I never expected Keanu Reeves to be my guide to the history of digital filmmaking, but that’s the role he plays as producer and host of the vital documentary Side by Side, written and directed by Chris Kenneally. It opens theatrically today in Los Angeles, with New York and other cities to follow. It will also be available On Demand next week.
Reeves shares the screen with such formidable filmmakers as George Lucas, Martin Scorsese, James Cameron, David Fincher, Steven Soderbergh, and Danny Boyle, to name just a few marquee names, along with product developers and executives, film archivists, and many of the world’s leading cinematographers.
I anticipated a heated debate about the merits of 35mm vs. digital capture and projection, and that’s certainly one component of the film (with Christopher Nolan and his d.p. Wally Pfister as 35mm purists), but Side by Side has more lasting importance as a document of recent history in the movie industry. It chronicles the first attempts to create high-performance video and then each stage on the road to developing digital cameras that leading filmmakers would embrace.

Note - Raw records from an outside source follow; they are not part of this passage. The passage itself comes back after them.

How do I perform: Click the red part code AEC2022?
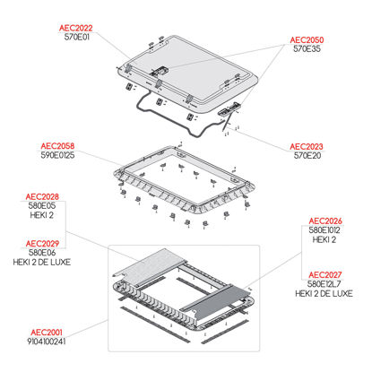(x=76, y=28)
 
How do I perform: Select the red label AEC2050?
(x=307, y=40)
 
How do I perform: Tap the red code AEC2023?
(x=307, y=147)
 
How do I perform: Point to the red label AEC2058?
(x=57, y=146)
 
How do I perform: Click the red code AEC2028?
(x=42, y=197)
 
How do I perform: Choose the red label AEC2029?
(x=42, y=244)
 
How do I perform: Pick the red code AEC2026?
(x=325, y=221)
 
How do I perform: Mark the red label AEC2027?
(x=325, y=275)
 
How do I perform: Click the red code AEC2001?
(x=47, y=333)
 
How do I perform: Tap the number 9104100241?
(x=47, y=342)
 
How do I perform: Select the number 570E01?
(x=77, y=37)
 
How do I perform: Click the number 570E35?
(x=307, y=49)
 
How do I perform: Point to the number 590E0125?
(x=57, y=155)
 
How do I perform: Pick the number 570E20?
(x=307, y=156)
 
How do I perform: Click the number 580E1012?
(x=324, y=230)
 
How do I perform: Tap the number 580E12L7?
(x=324, y=284)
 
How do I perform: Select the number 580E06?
(x=42, y=253)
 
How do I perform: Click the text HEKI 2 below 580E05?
(x=42, y=215)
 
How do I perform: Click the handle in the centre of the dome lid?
(x=159, y=72)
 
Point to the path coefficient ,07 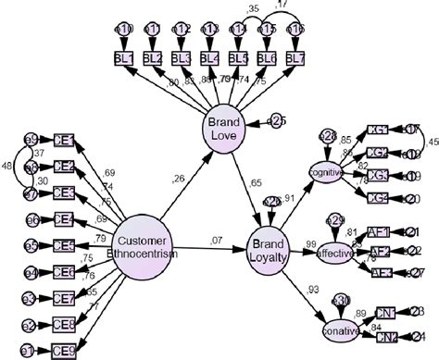coord(217,241)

Side by Side is not a dry polemic, nor is it an advocacy statement; that’s what I admire most about it. Kenneally and Reeves allow creative people and techies to make their points in an even-handed way, and even present archivists like Ed Stratman of the George Eastman House, who discusses the challenges and dangers of archival storage as opposed to saving 35mm prints and negatives.
If you’ve followed this topic, from near or far, I don’t think you’ll come away with any revelations, but you will have surveyed the recent and current filmmaking landscape in a clear-eyed manner, and that’s the best springboard for further debate and discussion. Side by Side is a significant piece of work; I suspect its historical value, as a snapshot of our time, will increase with each passing year.